Exploiting Xiaomi's Guard Provider
Guard Provider is a product with AV functionality which means that there must be a mechanism for regularly updating the app's virus definitions. One of the first things Check Point's experts noticed when they took the application apart was that the SDKs from Avast and AVL update their definitions through HTTP rather than HTTPS. This automatically means that a Man-in-the-Middle scenario is possible if the hackers and the victim are connected to the same Wi-Fi network.
Thanks to this, the attackers can predict when Avast's SDK will try to update its definitions. Updated definitions are downloaded as APK files and include a timestamp in the file name. After they've figured out what the next timestamp will be, the hackers need to disable Avast and make AVL the default antivirus. Because they are still "in the middle", doing this is as simple as giving the Avast SDK a 404 error when it tries to connect to its backend. Guard Provider automatically switches to AVL which concludes the first stage of the attack.
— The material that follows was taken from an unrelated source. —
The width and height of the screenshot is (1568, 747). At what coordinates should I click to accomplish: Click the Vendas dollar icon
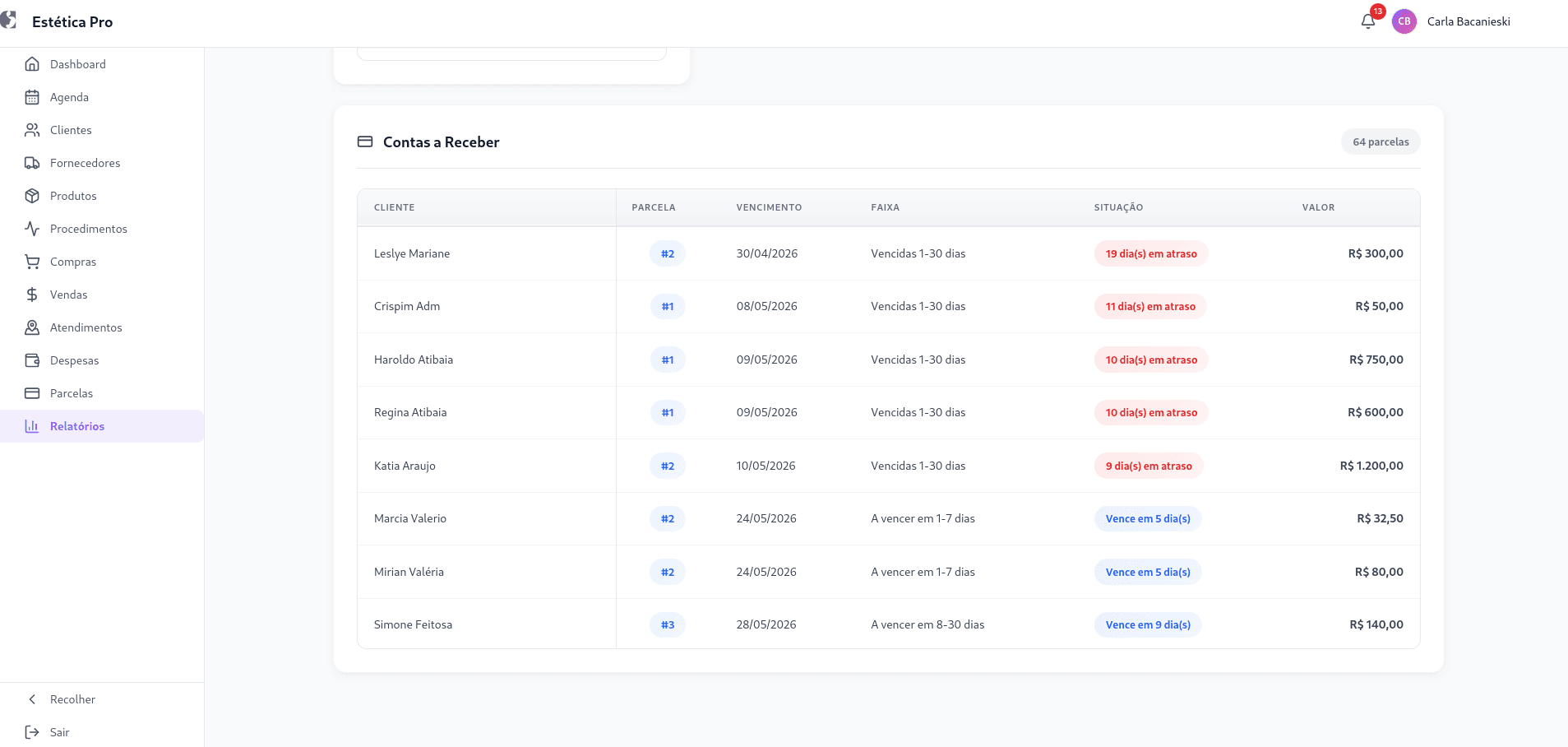tap(32, 295)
As soon as AVL becomes the antivirus of choice, it connects to its backend and downloads a configuration file which tells the SDK where it can find available updates. Unfortunately, this too is done via HTTP which means that the attackers can change the configuration file, tricking Guard Provider into downloading a crafted ZIP archive that contains a malicious APK file.
The ultimate goal is to trick the AVL SDK into extracting the APK from the archive and, saving it in the correct location, with the correct timestamp, to mask it as an Avast definitions update. Thanks to a path-traversal vulnerability and the fact that multiple SDKs have access to the same data, this is possible.
The final step is to make Guard Provider switch the AV scanner back to Avast which means that Avast's SDK will automatically run the malicious APK file.
Xiaomi has already patched the hole
We're talking about remote code execution. The attackers can put whatever they want into the APK meaning that a potential attack can result in anything from unwanted ads and applications to password theft and even a ransomware infection. It's just as well, then, that the vulnerability has already been patched.
After discovering the security issue, Check Point immediately contacted Xiaomi, and the Chinese phone maker quickly issued a patch. If you haven't already, make sure that you're running Guard Provider's latest version.
The irony that a security product is vulnerable to a cyberattack is not lost on us, but the fact of the matter is, AV software is still software meaning that it inevitably comes with its bugs and holes that can be exploited. When it comes to Android, the issues are particularly nasty.
The attack described above is not that easy to pull off, but other, more trivial threats appear every day, and research suggests that most of the security apps you'll find on Google Play are as good as useless. There isn't a whole lot you can do other than making sure that the security product you're using is real, that the automatic updates are turned on, and that there are no shady applications on your device.